I have a question regarding the class label definitions of the sound effect and music class for movies. I am aware that e.g. for the definition of what music is very hard and can be vague but I guess, to create the hidden test set, some rules were used and I think it would be helpful if these rules could be revealed to all participants (if available). Basically I would consider two clarifications to be helpful:
discrimimate effects from music: for the the dnr dataset, speech and musical instrument clips are filtered out from the effect class to avoid confusion. Was this also done for the hidden test set?
discriminate music from dialogue: for the dnr dataset, music with singing voice was filtered out for the music class to avoid confusion.

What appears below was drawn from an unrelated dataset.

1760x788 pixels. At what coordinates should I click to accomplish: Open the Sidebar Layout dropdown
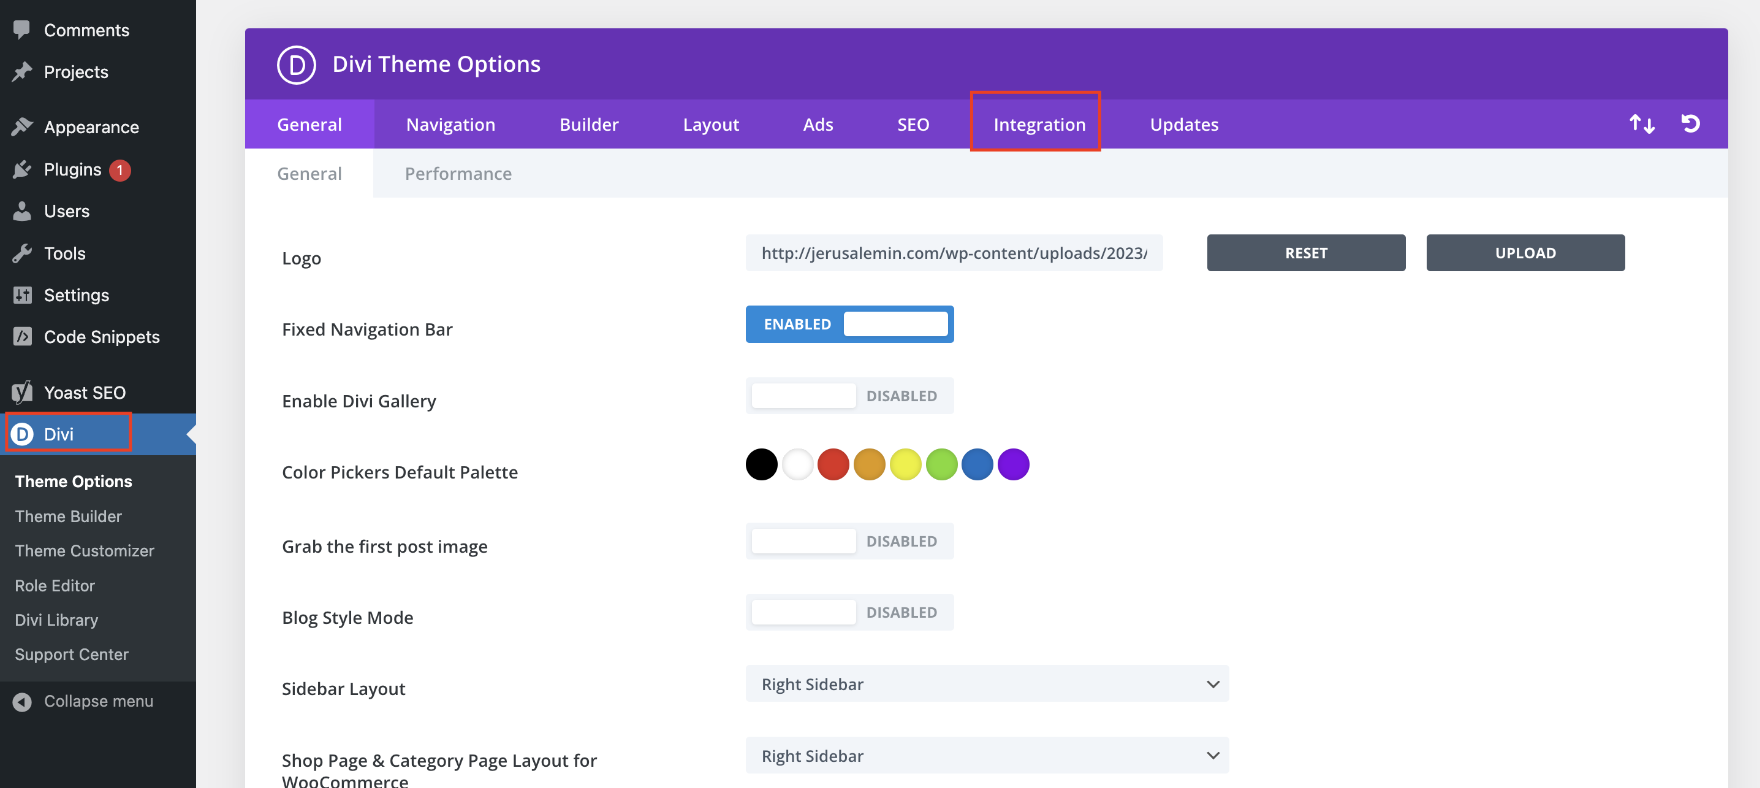986,684
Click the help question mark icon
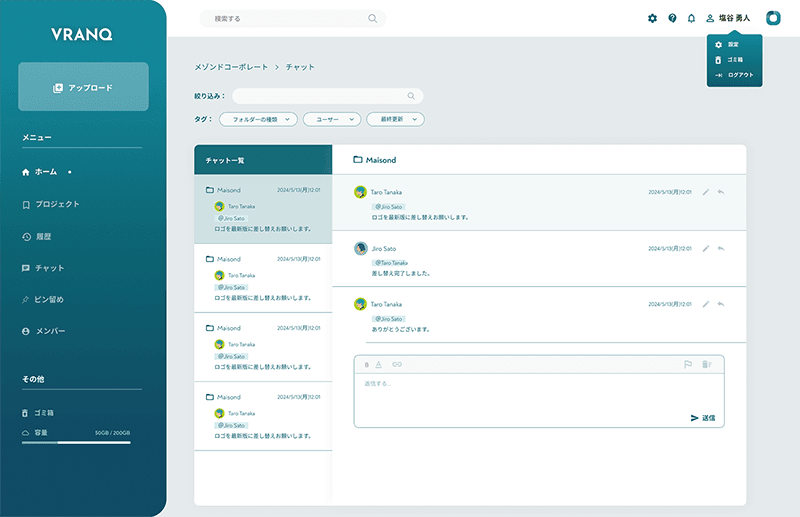 (x=672, y=18)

Was this also done for the hidden test test set?
Hi Fabian,
I’m Masato Hirano - one of the organizers of track 2, CDX’23.
Thank you for asking about the discrimination of effects and music.
We manually checked all test samples one by one, and filtered out those containing speech (or singing voice) inside non-dialogue stems. Thus all human voice only appear in dialogue stem (question 1, 2).
As for the musical instruments in effect track (question 1), there’s no “acoustic” musical instruments inside effect stem. As well as the case for speech, we dropped obvious music instruments inside effect stem.
I should note one point - although some “tonal synthetic” sounds (e.g., beep at high frequency) appear inside effect stem (and some may feel it’s like instrumental sound), they should be categorized as effect.